REQUIRED ACTION —
Could you return every record below without changing a word?

INPUT FOR THIS TASK —
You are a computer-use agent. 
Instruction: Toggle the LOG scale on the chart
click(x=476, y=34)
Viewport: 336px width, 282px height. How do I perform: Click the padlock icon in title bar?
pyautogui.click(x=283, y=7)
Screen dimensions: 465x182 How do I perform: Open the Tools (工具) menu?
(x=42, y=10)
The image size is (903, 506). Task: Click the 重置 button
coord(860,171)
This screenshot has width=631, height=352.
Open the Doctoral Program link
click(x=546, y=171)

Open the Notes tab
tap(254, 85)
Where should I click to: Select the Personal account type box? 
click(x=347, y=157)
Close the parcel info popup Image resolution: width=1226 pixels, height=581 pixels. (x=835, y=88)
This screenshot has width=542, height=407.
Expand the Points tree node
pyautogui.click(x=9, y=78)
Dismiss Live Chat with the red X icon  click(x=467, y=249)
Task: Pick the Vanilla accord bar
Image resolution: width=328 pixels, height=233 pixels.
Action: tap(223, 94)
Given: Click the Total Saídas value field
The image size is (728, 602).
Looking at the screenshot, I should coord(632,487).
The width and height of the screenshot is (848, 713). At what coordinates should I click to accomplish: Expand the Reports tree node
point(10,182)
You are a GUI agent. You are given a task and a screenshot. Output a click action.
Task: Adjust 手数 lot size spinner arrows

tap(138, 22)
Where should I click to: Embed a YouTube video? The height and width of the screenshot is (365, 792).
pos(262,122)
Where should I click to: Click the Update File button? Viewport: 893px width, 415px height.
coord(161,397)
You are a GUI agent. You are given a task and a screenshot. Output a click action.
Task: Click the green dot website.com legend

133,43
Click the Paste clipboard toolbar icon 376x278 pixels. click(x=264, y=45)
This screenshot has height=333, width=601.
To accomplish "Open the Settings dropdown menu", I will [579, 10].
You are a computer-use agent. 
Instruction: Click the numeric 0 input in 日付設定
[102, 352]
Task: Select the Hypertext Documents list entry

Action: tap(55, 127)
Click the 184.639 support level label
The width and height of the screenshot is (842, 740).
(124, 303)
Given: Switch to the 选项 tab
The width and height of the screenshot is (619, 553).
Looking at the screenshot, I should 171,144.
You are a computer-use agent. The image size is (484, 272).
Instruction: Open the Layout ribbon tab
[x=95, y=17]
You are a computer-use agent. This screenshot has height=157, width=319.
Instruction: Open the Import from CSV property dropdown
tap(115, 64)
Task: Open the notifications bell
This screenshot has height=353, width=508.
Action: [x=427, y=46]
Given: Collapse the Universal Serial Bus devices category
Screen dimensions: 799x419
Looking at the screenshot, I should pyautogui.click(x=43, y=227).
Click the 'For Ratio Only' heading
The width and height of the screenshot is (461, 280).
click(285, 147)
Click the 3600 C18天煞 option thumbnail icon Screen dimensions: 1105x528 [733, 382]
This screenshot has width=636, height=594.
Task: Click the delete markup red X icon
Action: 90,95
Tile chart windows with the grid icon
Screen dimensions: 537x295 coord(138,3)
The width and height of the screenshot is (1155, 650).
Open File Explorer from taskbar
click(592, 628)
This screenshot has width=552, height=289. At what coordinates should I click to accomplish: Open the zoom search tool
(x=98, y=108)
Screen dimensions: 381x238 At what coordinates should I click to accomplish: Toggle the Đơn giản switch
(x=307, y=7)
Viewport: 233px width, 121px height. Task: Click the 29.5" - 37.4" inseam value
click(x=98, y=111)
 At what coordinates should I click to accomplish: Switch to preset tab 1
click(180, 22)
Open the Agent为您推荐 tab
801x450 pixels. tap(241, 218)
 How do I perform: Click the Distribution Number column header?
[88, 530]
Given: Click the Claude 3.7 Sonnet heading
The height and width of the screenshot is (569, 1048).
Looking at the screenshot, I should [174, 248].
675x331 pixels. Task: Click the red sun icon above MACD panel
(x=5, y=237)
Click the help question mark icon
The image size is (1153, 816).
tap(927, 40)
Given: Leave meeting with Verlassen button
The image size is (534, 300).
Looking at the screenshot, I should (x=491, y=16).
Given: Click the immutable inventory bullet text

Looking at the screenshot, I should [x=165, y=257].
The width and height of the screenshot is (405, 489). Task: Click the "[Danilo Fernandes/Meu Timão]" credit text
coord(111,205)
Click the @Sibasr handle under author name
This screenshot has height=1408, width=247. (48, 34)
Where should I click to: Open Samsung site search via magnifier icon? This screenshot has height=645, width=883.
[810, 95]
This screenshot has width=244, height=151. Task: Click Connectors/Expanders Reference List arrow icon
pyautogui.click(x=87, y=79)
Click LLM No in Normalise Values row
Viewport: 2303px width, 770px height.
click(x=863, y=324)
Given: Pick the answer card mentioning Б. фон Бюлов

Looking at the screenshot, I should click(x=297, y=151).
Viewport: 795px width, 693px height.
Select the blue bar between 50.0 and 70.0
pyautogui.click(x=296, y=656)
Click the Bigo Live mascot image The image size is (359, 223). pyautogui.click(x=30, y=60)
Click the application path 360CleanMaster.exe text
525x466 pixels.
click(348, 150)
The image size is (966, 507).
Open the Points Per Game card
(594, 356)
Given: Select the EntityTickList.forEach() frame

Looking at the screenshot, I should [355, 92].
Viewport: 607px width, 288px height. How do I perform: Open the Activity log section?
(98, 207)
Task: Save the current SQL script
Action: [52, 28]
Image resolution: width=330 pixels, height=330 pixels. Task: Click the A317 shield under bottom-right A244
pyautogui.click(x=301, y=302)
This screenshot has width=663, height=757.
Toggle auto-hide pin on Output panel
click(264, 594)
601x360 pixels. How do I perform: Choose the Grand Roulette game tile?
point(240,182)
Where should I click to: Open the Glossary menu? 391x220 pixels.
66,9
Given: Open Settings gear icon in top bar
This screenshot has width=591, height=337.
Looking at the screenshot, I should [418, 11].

FINAL ANSWER —
You are a computer-use agent. 
Instruction: Toggle the LOG scale on the chart
click(x=476, y=34)
Viewport: 336px width, 282px height. How do I perform: Click the padlock icon in title bar?
pyautogui.click(x=283, y=7)
Screen dimensions: 465x182 How do I perform: Open the Tools (工具) menu?
(x=42, y=10)
The image size is (903, 506). Task: Click the 重置 button
coord(860,171)
This screenshot has width=631, height=352.
Open the Doctoral Program link
click(x=546, y=171)

Open the Notes tab
tap(254, 85)
Where should I click to: Select the Personal account type box? 
click(x=347, y=157)
Close the parcel info popup Image resolution: width=1226 pixels, height=581 pixels. (x=835, y=88)
This screenshot has width=542, height=407.
Expand the Points tree node
pyautogui.click(x=9, y=78)
Dismiss Live Chat with the red X icon  click(x=467, y=249)
Task: Pick the Vanilla accord bar
Image resolution: width=328 pixels, height=233 pixels.
Action: tap(223, 94)
Given: Click the Total Saídas value field
The image size is (728, 602).
Looking at the screenshot, I should coord(632,487).
The width and height of the screenshot is (848, 713). At what coordinates should I click to accomplish: Expand the Reports tree node
point(10,182)
You are a GUI agent. You are given a task and a screenshot. Output a click action.
Task: Adjust 手数 lot size spinner arrows

tap(138, 22)
Where should I click to: Embed a YouTube video? The height and width of the screenshot is (365, 792).
pos(262,122)
Where should I click to: Click the Update File button? Viewport: 893px width, 415px height.
coord(161,397)
You are a GUI agent. You are given a task and a screenshot. Output a click action.
Task: Click the green dot website.com legend

133,43
Click the Paste clipboard toolbar icon 376x278 pixels. click(x=264, y=45)
This screenshot has height=333, width=601.
To accomplish "Open the Settings dropdown menu", I will [579, 10].
You are a computer-use agent. 
Instruction: Click the numeric 0 input in 日付設定
[102, 352]
Task: Select the Hypertext Documents list entry

Action: tap(55, 127)
Click the 184.639 support level label
The width and height of the screenshot is (842, 740).
(124, 303)
Given: Switch to the 选项 tab
The width and height of the screenshot is (619, 553).
Looking at the screenshot, I should 171,144.
You are a computer-use agent. The image size is (484, 272).
Instruction: Open the Layout ribbon tab
[x=95, y=17]
You are a computer-use agent. This screenshot has height=157, width=319.
Instruction: Open the Import from CSV property dropdown
tap(115, 64)
Task: Open the notifications bell
This screenshot has height=353, width=508.
Action: [x=427, y=46]
Given: Collapse the Universal Serial Bus devices category
Screen dimensions: 799x419
Looking at the screenshot, I should pyautogui.click(x=43, y=227).
Click the 'For Ratio Only' heading
The width and height of the screenshot is (461, 280).
click(285, 147)
Click the 3600 C18天煞 option thumbnail icon Screen dimensions: 1105x528 [733, 382]
This screenshot has width=636, height=594.
Task: Click the delete markup red X icon
Action: 90,95
Tile chart windows with the grid icon
Screen dimensions: 537x295 coord(138,3)
The width and height of the screenshot is (1155, 650).
Open File Explorer from taskbar
click(592, 628)
This screenshot has width=552, height=289. At what coordinates should I click to accomplish: Open the zoom search tool
(x=98, y=108)
Screen dimensions: 381x238 At what coordinates should I click to accomplish: Toggle the Đơn giản switch
(x=307, y=7)
Viewport: 233px width, 121px height. Task: Click the 29.5" - 37.4" inseam value
click(x=98, y=111)
 At what coordinates should I click to accomplish: Switch to preset tab 1
click(180, 22)
Open the Agent为您推荐 tab
801x450 pixels. tap(241, 218)
 How do I perform: Click the Distribution Number column header?
[88, 530]
Given: Click the Claude 3.7 Sonnet heading
The height and width of the screenshot is (569, 1048).
Looking at the screenshot, I should [174, 248].
675x331 pixels. Task: Click the red sun icon above MACD panel
(x=5, y=237)
Click the help question mark icon
The image size is (1153, 816).
tap(927, 40)
Given: Leave meeting with Verlassen button
The image size is (534, 300).
Looking at the screenshot, I should (x=491, y=16).
Given: Click the immutable inventory bullet text

Looking at the screenshot, I should [x=165, y=257].
The width and height of the screenshot is (405, 489). Task: Click the "[Danilo Fernandes/Meu Timão]" credit text
coord(111,205)
Click the @Sibasr handle under author name
This screenshot has height=1408, width=247. (48, 34)
Where should I click to: Open Samsung site search via magnifier icon? This screenshot has height=645, width=883.
[810, 95]
This screenshot has width=244, height=151. Task: Click Connectors/Expanders Reference List arrow icon
pyautogui.click(x=87, y=79)
Click LLM No in Normalise Values row
Viewport: 2303px width, 770px height.
click(x=863, y=324)
Given: Pick the answer card mentioning Б. фон Бюлов

Looking at the screenshot, I should click(x=297, y=151).
Viewport: 795px width, 693px height.
Select the blue bar between 50.0 and 70.0
pyautogui.click(x=296, y=656)
Click the Bigo Live mascot image The image size is (359, 223). pyautogui.click(x=30, y=60)
Click the application path 360CleanMaster.exe text
525x466 pixels.
click(348, 150)
The image size is (966, 507).
Open the Points Per Game card
(594, 356)
Given: Select the EntityTickList.forEach() frame

Looking at the screenshot, I should [355, 92].
Viewport: 607px width, 288px height. How do I perform: Open the Activity log section?
(98, 207)
Task: Save the current SQL script
Action: [52, 28]
Image resolution: width=330 pixels, height=330 pixels. Task: Click the A317 shield under bottom-right A244
pyautogui.click(x=301, y=302)
This screenshot has width=663, height=757.
Toggle auto-hide pin on Output panel
click(264, 594)
601x360 pixels. How do I perform: Choose the Grand Roulette game tile?
point(240,182)
Where should I click to: Open the Glossary menu? 391x220 pixels.
66,9
Given: Open Settings gear icon in top bar
This screenshot has width=591, height=337.
Looking at the screenshot, I should [418, 11].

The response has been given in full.